§ SELECTED EXTRACT:
◇ ◇ ◇ ◇ ◇

Silencing Noisy Logs

Scrapy logs A LOT. Sometimes too much. Here's how to quiet specific parts:

Hide Specific Log Categories

# settings.py
import logging

# Reduce chattiness of some components
logging.getLogger('scrapy.core.engine').setLevel(logging.WARNING)
logging.getLogger('scrapy.downloadermiddlewares').setLevel(logging.WARNING)

Hide HTTP Error Logs

When scraping, you'll often hit 404s or 500s. These create lots of WARNING logs. To hide them:

# In your spider's __init__
def __init__(self, *args, **kwargs):
    super().__init__(*args, **kwargs)
    logging.getLogger('scrapy.spidermiddlewares.httperror').setLevel(logging.ERROR)

Show Only Your Spider's Logs

# settings.py
LOG_LEVEL = 'INFO'

# After imports, before spider class
import logging
logging.getLogger('scrapy').setLevel(logging.WARNING)  # Quiet Scrapy

Now you'll only see your spider's log messages.

Debugging with Logs

Track Request Flow

def start_requests(self):
    for url in self.start_urls:
        self.logger.info(f'Requesting: {url}')
        yield scrapy.Request(url, callback=self.parse)

def parse(self, response):
    self.logger.info(f'Received response from: {response.url}')
    self.logger.info(f'Status code: {response.status}')
    self.logger.debug(f'Response length: {len(response.body)} bytes')

Log Selector Results

def parse(self, response):
    products = response.css('.product')
    self.logger.info(f'Found {len(products)} products')

    if not products:
        self.logger.warning('No products found! Selector might be wrong.')
        self.logger.debug(f'Page HTML: {response.text[:500]}')  # First 500 chars

Log Exceptions Properly

def parse_product(self, product):
    try:
        name = product.css('h2::text').get()
        price = product.css('.price::text').get()

        return {'name': name, 'price': price}

    except Exception as e:
        self.logger.error(f'Error parsing product: {e}', exc_info=True)
        # exc_info=True adds the full stack trace

With exc_info=True, you get the full error traceback in your logs. Super helpful for debugging.

Tips Nobody Tells You

Tip #1: Log Data Quality Issues

def parse(self, response):
    for product in response.css('.product'):
        name = product.css('h2::text').get()
        price = product.css('.price::text').get()

        # Log data quality
        if not name:
            self.logger.warning(f'Missing name at {response.url}')
        if not price:
            self.logger.warning(f'Missing price for {name}')

        yield {'name': name, 'price': price}

This helps you spot issues with the website's data, not just your selectors.

Tip #2: Log Progress for Long Scrapes

def __init__(self, *args, **kwargs):
    super().__init__(*args, **kwargs)

◇ ◇ ◇ ◇ ◇

§ INFORMATION SHOWN:

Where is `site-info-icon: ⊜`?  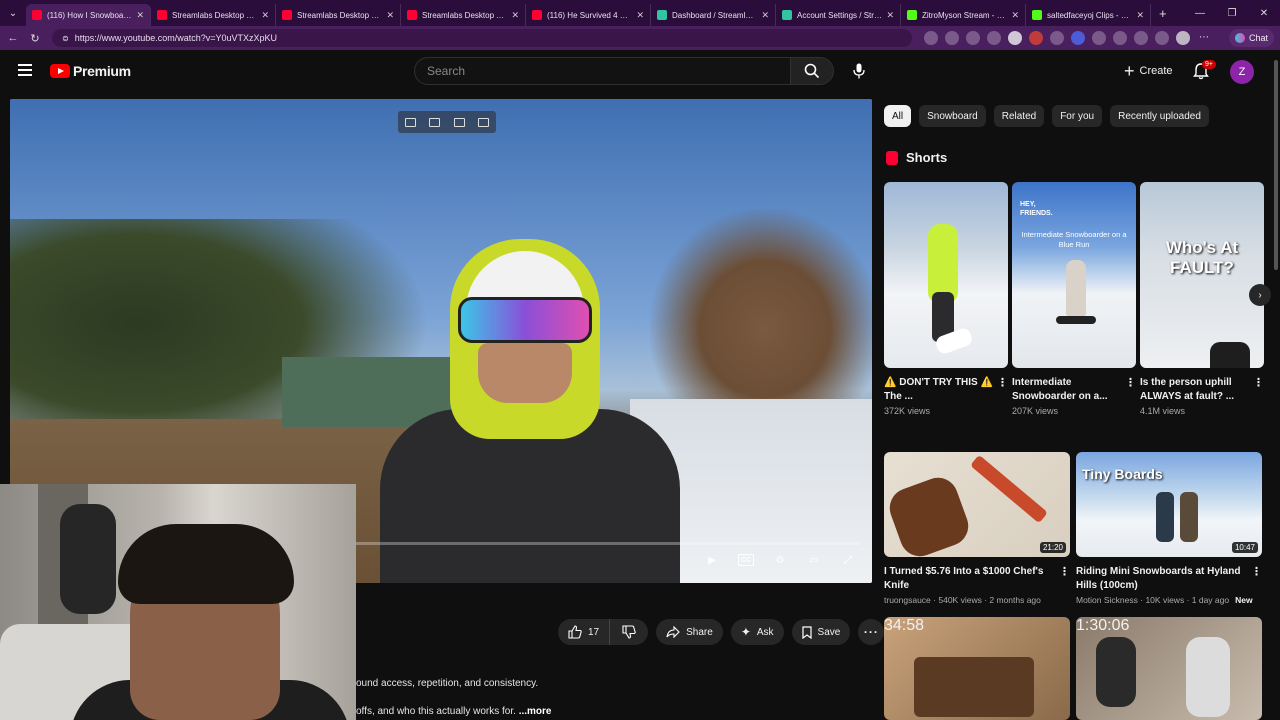
site-info-icon: ⊜ is located at coordinates (66, 38).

◇ ◇ ◇ ◇ ◇

§ YOUR OBJECTIVE:
Using the Scrapy logging guide, list every logger name passed to logging.getLogger in its code.

§ EXERCISE OUTPUT:
- 'scrapy.core.engine'
- 'scrapy.downloadermiddlewares'
- 'scrapy.spidermiddlewares.httperror'
- 'scrapy'